TROY Archibald-Henville could be out of action for up to six months with knee cartilage damage.

The Advertiser revealed last week that the defender, signed for £200,000 from Exeter in the summer, had flown out to the Villa Stuart sports rehabilitation facility on the outskirts of Rome in preparation for exploratory surgery - and Swindon Town manager Paolo Di Canio confirmed on Saturday that the 24-year-old will go under the knife today.

Archibald-Henville is due to be treated by one of the world’s leading sports injury specialists, Professor Pier Paolo Mariani, who will look to establish how bad the damage is to the cartilage in the defender’s knee.

Di Canio revealed that the injury is not new and he said Archibald-Henville will face between six weeks and half a year on the sidelines.

“He’s going to have surgery probably on Monday to check exactly what problem he’s got,” said the Swindon boss.

“We discovered in the last three years he’s had three surgeries – one in the right knee and two in the left knees . He had the surgery at Bristol and the rehabilitation wasn’t really good.

“I don’t want to say who is at fault but it has deteriorated the cartilage quite a lot. It’s a problem that, from the tests he had in the summer, didn’t come out. Once he had a hard session it came out, he had a scan and there is a dark area.

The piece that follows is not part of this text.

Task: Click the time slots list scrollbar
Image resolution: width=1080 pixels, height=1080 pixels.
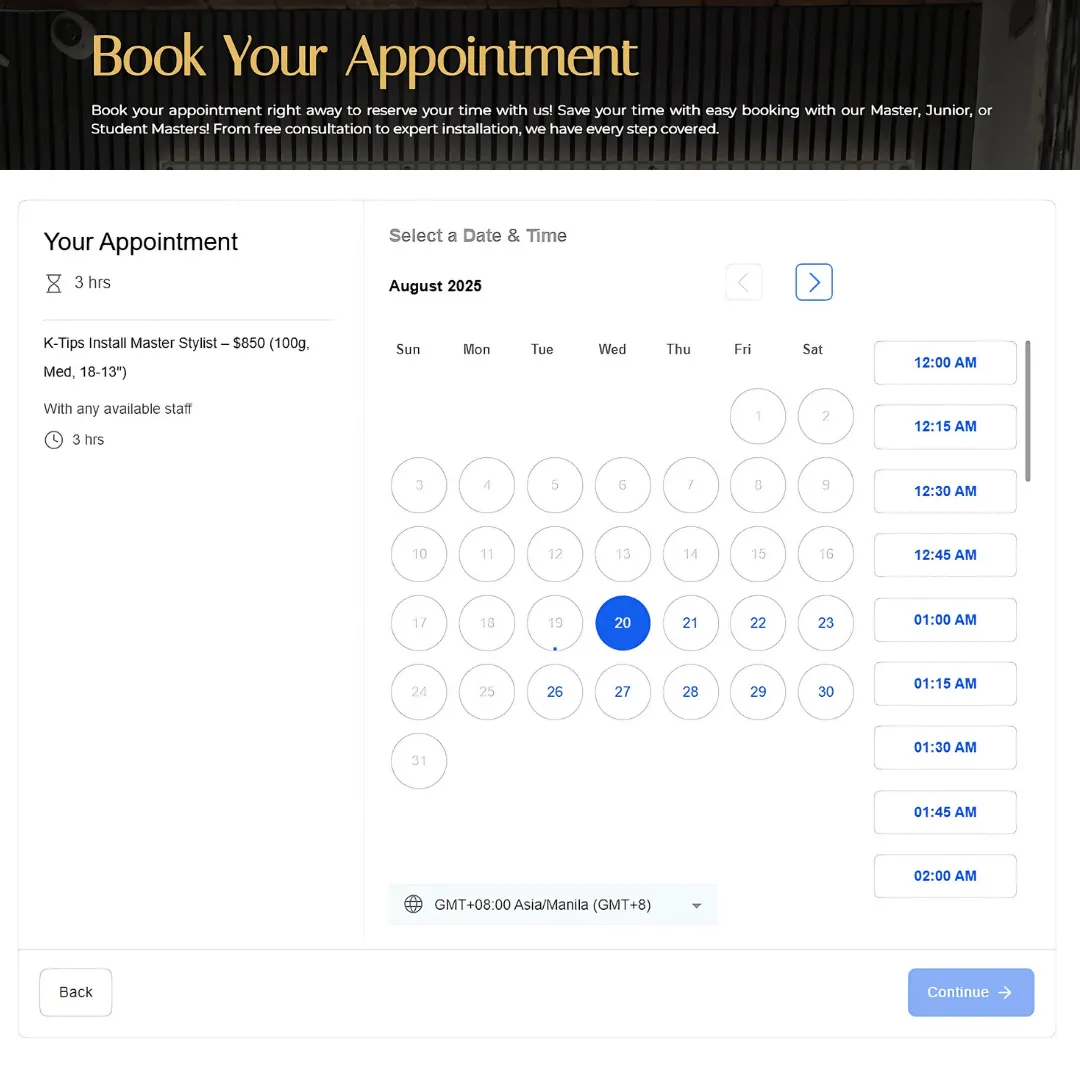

“We asked (about) the previous surgeries because they should have a disc or the film because now it is legal. Those disappeared.

“The lad didn’t remember and then we tried to ask the Bristol hospital for some pictures. We sent them yesterday to Mariani and the lad is more than happy to have it checked on Monday in arthroscopy.

“Once Mariani has gone inside he will decide whether he is one month and a half like Jay (McEveley), a simple problem; a medium problem is two and a half months or even, we have to be honest, six months if he needs an implant of cartilage.

“I told the lad and he is more than happy. I told him ‘everything they are going to do, you are in the best hands’ because if you do it in England, with all respect, in a place where they don’t have a surgery for athletes - you can have a big problem for the future.

“Even if it takes six months at the worst, you’re going to have the best implant, the best situation and he knows in six months he can come back and he is young, not 35. He can have the rest of his career with more chances to play and train hard as an athlete.”